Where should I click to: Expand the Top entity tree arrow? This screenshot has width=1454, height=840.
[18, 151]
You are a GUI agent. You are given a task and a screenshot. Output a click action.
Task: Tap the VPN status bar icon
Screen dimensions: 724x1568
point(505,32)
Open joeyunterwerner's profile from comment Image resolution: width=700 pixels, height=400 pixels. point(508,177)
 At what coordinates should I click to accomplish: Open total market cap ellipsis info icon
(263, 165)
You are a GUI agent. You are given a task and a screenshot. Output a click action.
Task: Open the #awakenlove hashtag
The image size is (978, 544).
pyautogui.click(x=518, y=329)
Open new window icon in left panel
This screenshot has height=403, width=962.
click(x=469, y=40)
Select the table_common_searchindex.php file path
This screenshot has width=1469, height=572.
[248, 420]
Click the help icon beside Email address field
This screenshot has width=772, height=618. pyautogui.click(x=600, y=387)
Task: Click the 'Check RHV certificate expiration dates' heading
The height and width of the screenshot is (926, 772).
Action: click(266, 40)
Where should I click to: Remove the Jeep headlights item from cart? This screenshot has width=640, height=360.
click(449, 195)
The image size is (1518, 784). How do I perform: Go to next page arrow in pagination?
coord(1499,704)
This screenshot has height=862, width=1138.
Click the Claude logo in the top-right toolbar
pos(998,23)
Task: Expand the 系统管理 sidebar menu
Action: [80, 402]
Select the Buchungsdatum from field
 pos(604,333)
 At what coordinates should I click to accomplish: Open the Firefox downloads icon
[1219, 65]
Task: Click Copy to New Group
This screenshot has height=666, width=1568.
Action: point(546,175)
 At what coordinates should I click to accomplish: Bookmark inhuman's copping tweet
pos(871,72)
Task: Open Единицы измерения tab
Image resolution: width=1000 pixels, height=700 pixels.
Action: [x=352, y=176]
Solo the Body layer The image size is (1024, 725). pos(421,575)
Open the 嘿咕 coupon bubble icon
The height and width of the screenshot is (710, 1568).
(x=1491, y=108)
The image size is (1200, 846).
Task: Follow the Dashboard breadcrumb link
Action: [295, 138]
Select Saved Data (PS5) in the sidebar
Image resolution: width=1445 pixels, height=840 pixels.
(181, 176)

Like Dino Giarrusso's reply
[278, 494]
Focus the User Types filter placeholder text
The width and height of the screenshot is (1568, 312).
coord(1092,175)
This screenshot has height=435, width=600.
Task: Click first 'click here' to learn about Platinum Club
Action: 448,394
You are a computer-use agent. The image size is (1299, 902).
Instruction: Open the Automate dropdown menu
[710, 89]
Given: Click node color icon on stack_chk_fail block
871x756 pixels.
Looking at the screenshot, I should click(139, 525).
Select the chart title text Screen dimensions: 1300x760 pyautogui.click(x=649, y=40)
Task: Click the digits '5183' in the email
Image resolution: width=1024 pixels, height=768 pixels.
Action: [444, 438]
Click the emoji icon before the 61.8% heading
----
WHAT IS NEEDED: In the material above, find the line with "You are a computer-use"; then retype it and every line after it through the last, exactly as written.

ANSWER FOR THIS EXERCISE:
You are a computer-use agent. The image size is (1299, 902).
Instruction: Open the Automate dropdown menu
[710, 89]
Given: Click node color icon on stack_chk_fail block
871x756 pixels.
Looking at the screenshot, I should click(139, 525).
Select the chart title text Screen dimensions: 1300x760 pyautogui.click(x=649, y=40)
Task: Click the digits '5183' in the email
Image resolution: width=1024 pixels, height=768 pixels.
Action: [444, 438]
Click the emoji icon before the 61.8% heading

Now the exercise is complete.